De fait, il s’agit surtout d’une régression. Sur le seul point des effets du statut des personnels, la comparaison que l’on pouvait établir entre les « gens du public » et les « gens du privé » le fait bien comprendre. Les fonctionnaires se caractérisaient, il y a peu encore, par un moindre taux de suicide, un moindre taux de maladies mentales, une moindre condamnation pénale, une meilleure réussite scolaire et une meilleure intégration sociale de leurs enfants. Il n’est pas jusqu’à la durée de vie qui, à situation professionnelle comparable, ne manifestait des différences à leur avantage. On comprend que les salariés du privé aient souhaité la généralisation de ces conditions d’existence et que, à l’inverse, vouloir aujourd’hui étendre les conditions d’existence du secteur privé au secteur public soit ressenti comme rétrograde ; Vouloir, en plus, présenter cette régression comme un progrès relève d’autant plus de la duplicité des défenseurs des classes dirigeantes que l’on sait déjà ce qu’il en est des conditions de travail et des conditions d’existence,  faute d’y avoir créé des postes de fonctionnaires, des milliers de précaires, intérimaires, contractuels, vacataires dans la fonction publique et dans les collectivités territoriales et hospitalières.

 

 Manifester pour les services publics c’est défendre une « civilisation «  car  soumettre  « l’État social » au régime du secteur privé, c’est, d’une certaine façon, contribuer au relâchement des systèmes d’interdépendance liant les groupes professionnels et les individus les uns aux autres, en favorisant le repliement sur soi ; c’est aussi réduire la possibilité d’une symbolisation des intérêts personnels et ainsi libérer l’agressivité. C’est dire que, dans ces conditions, la probabilité de tensions et de violences interpersonnelles et inter-groupales augmente considérablement tout comme les chances de stigmatisation des catégories jugées « infâmes ».

 

Manifester pour les services publics c’est, enfin, militer en faveur, non seulement de leur maintien mais aussi en faveur de leur extension.

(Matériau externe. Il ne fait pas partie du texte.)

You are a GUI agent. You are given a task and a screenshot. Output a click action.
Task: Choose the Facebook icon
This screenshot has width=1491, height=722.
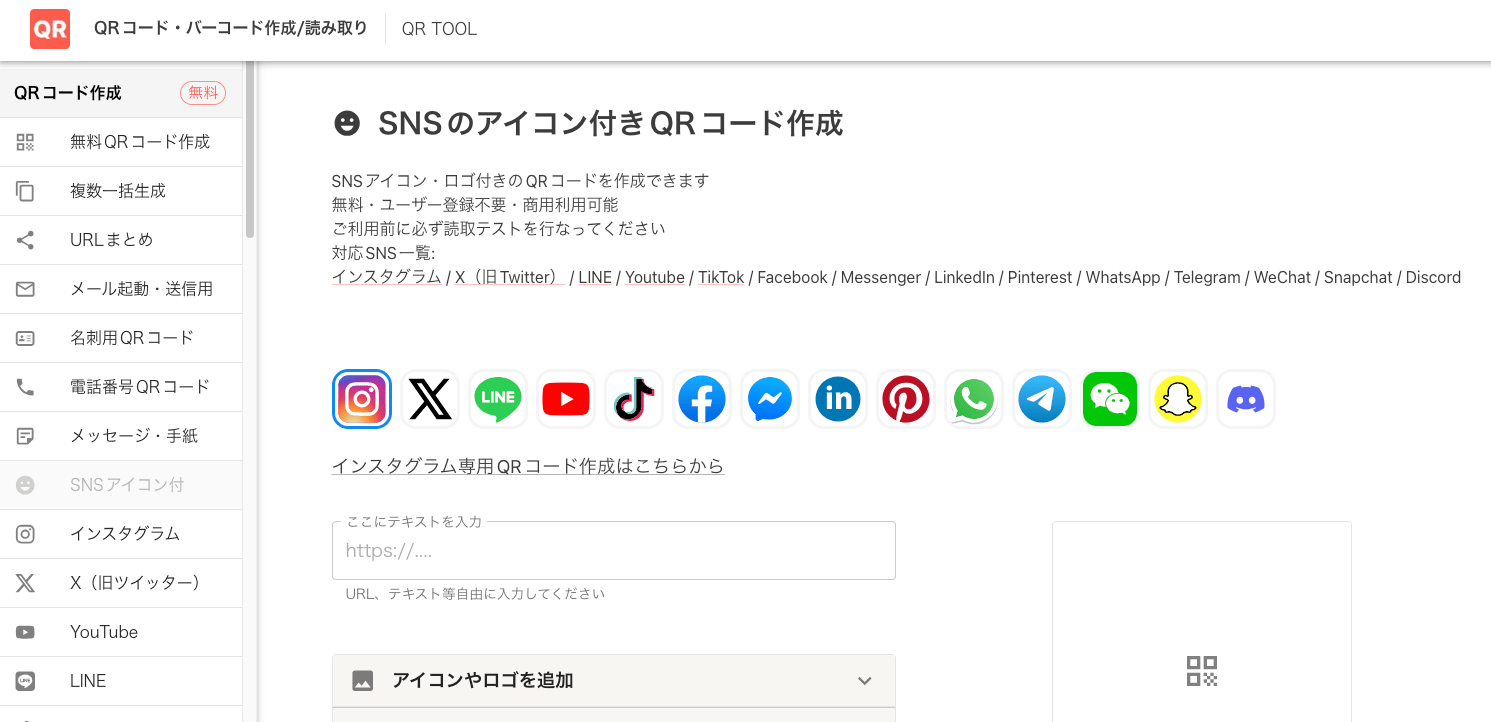701,398
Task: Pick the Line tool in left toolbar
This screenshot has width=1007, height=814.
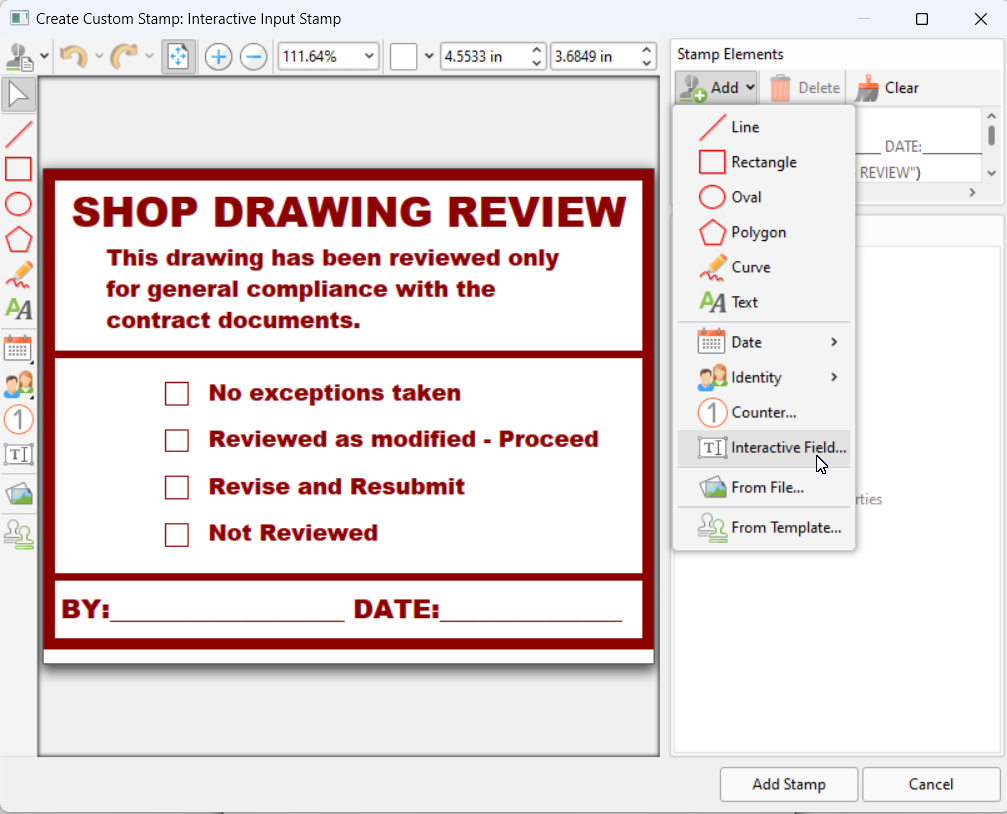Action: click(19, 133)
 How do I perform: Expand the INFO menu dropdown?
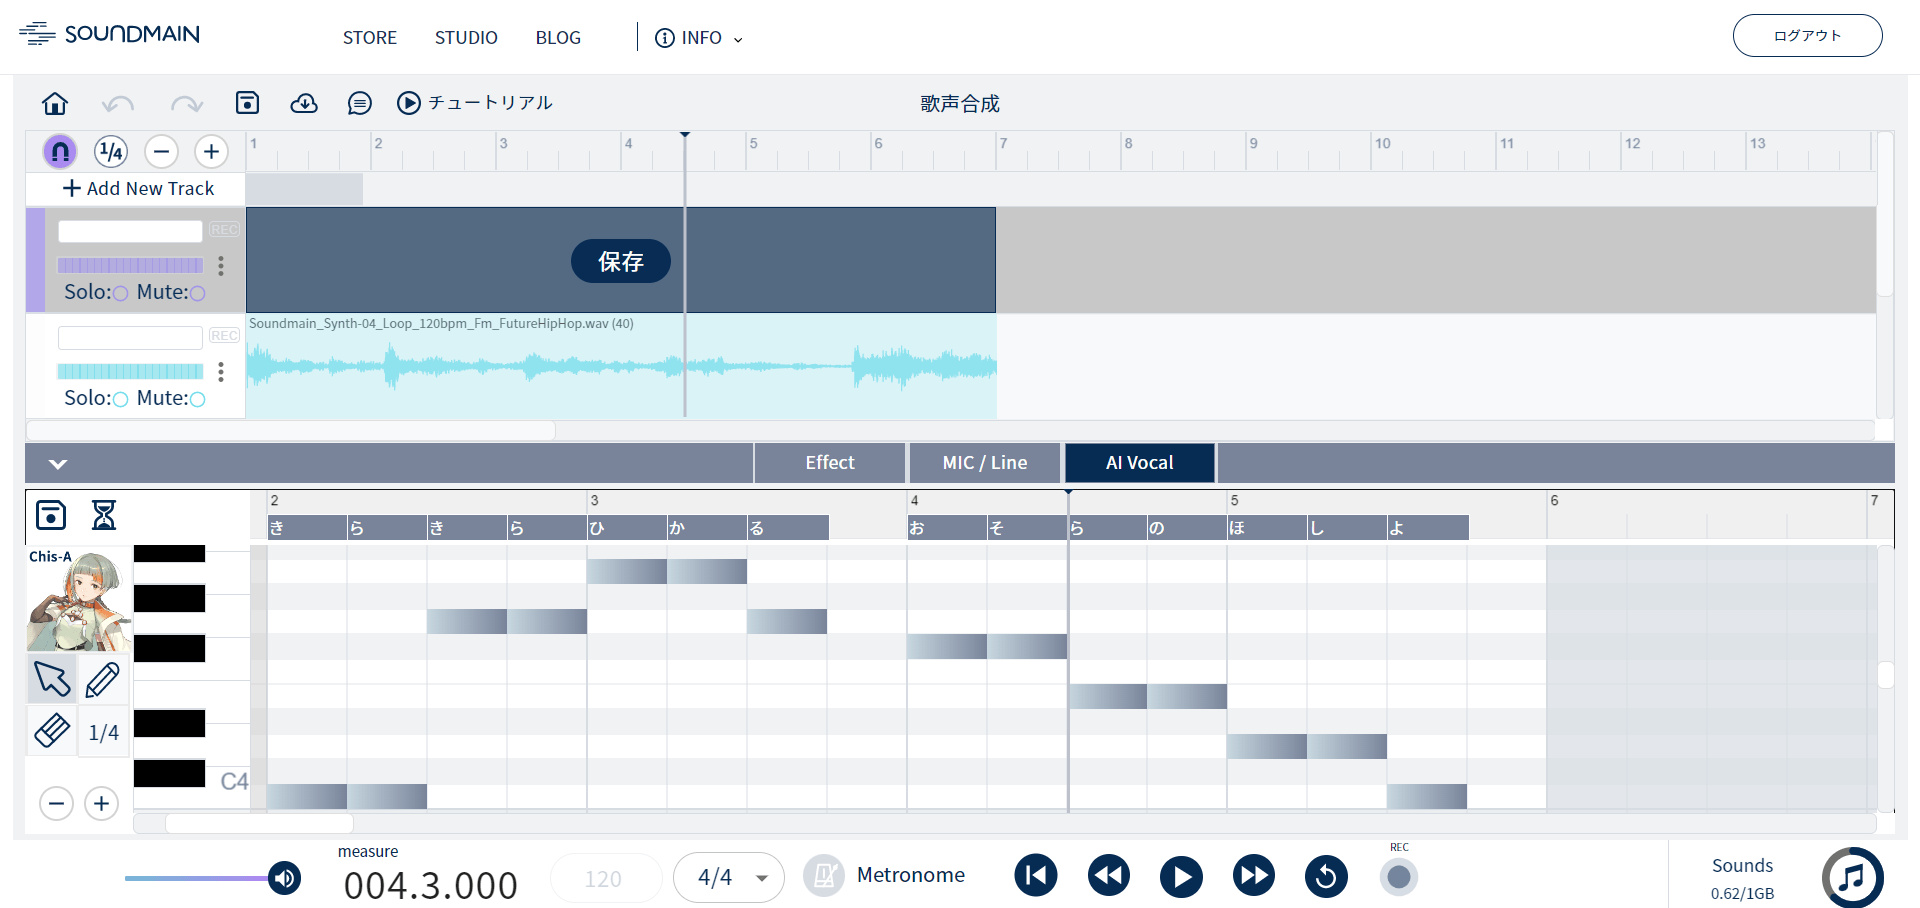click(699, 38)
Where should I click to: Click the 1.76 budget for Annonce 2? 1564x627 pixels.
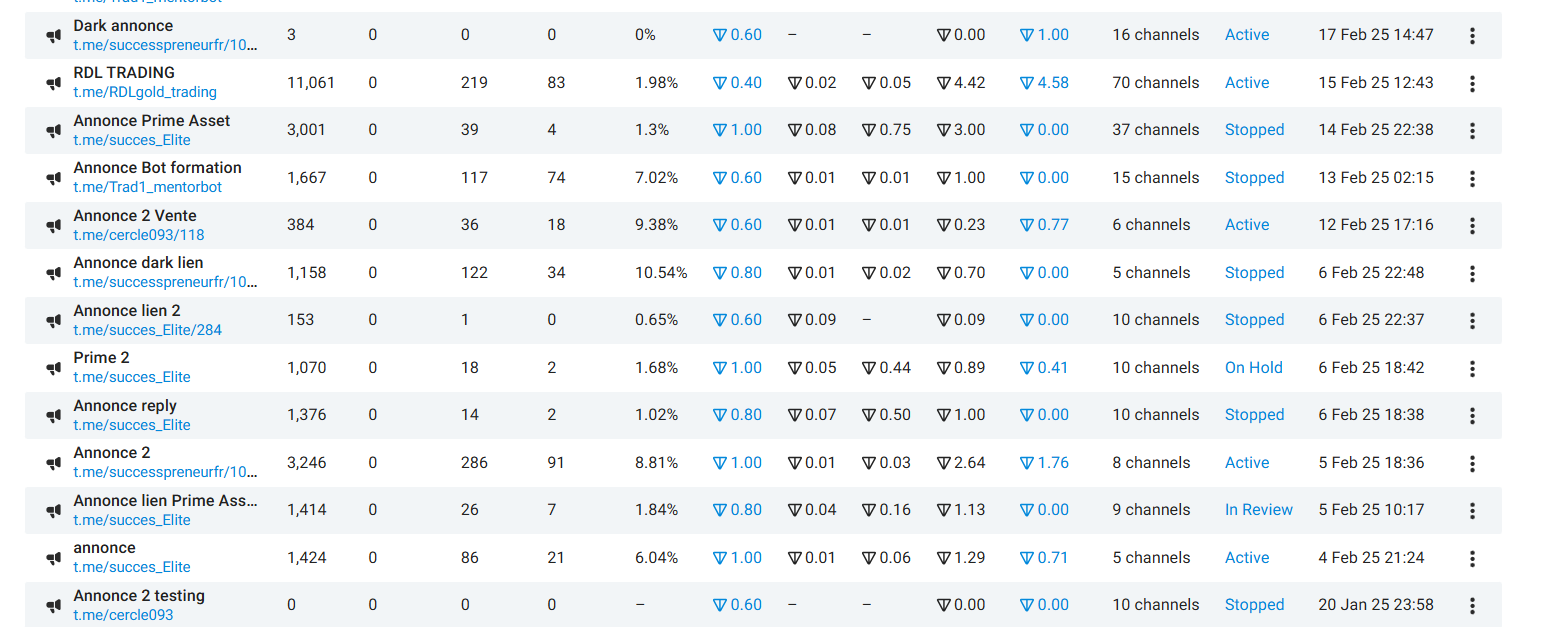tap(1044, 463)
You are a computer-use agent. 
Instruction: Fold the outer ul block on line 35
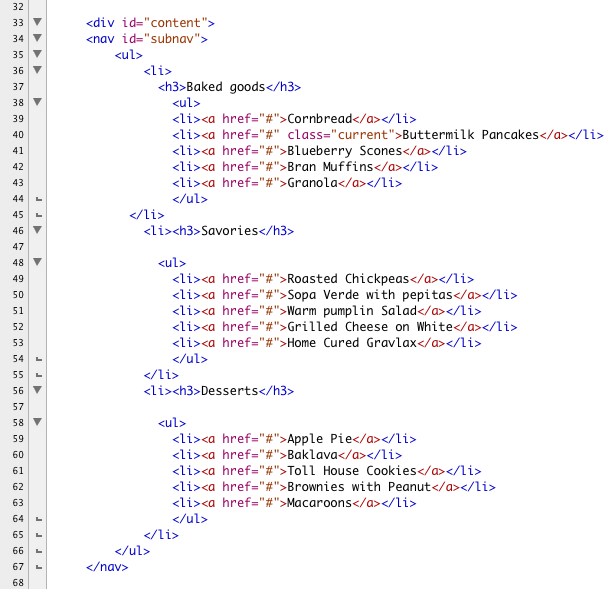37,55
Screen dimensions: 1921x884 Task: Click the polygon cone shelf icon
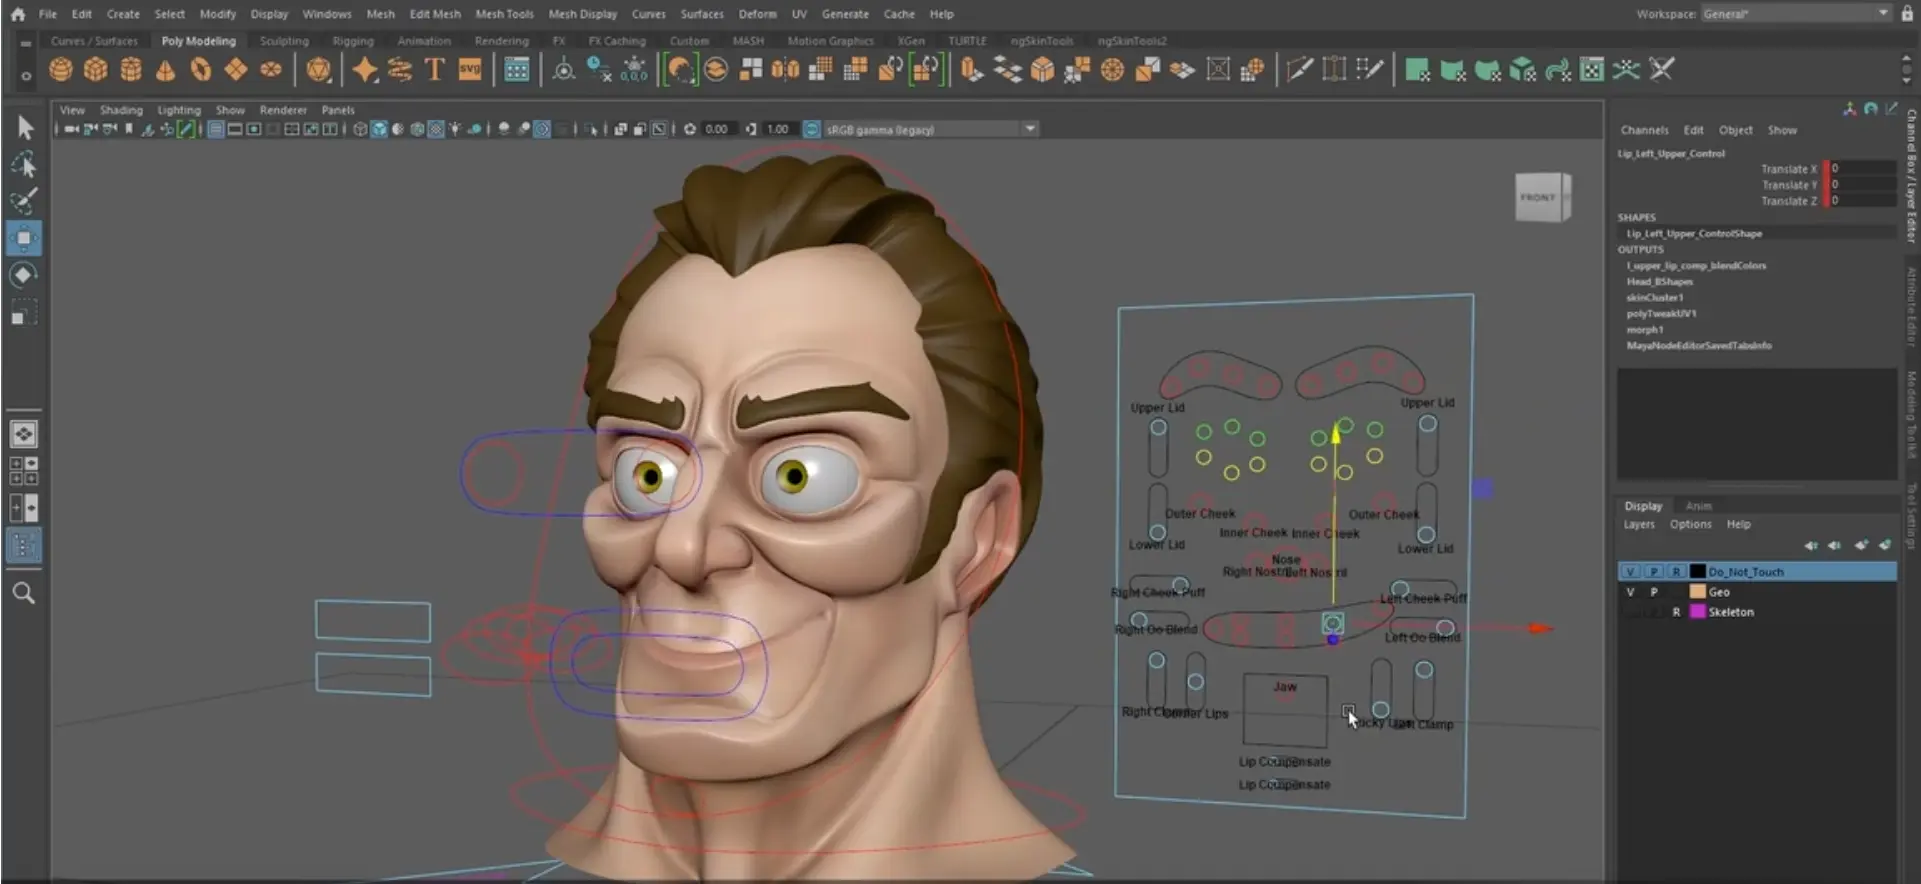click(x=166, y=70)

C’est dire qu’il faut pousser l’Etat, pour espérer plus d’égalité et de fraternité, à réduire l’efficacité des mécanismes sociaux producteurs d’inégalités, en particulier en contribuant à réduire la violence propre aux mécanismes de marchés (du travail, du logement, etc.), mais aussi créer une  gestion démocratique pour réduire les violences qui peuvent s’exercer dans les lieux de travail, les espaces d’habitat, les institutions de contrôle social… Mais cela n’est possible qu’en freinant la propension des classes dominantes à s’approprier les avantages procurés par le marché.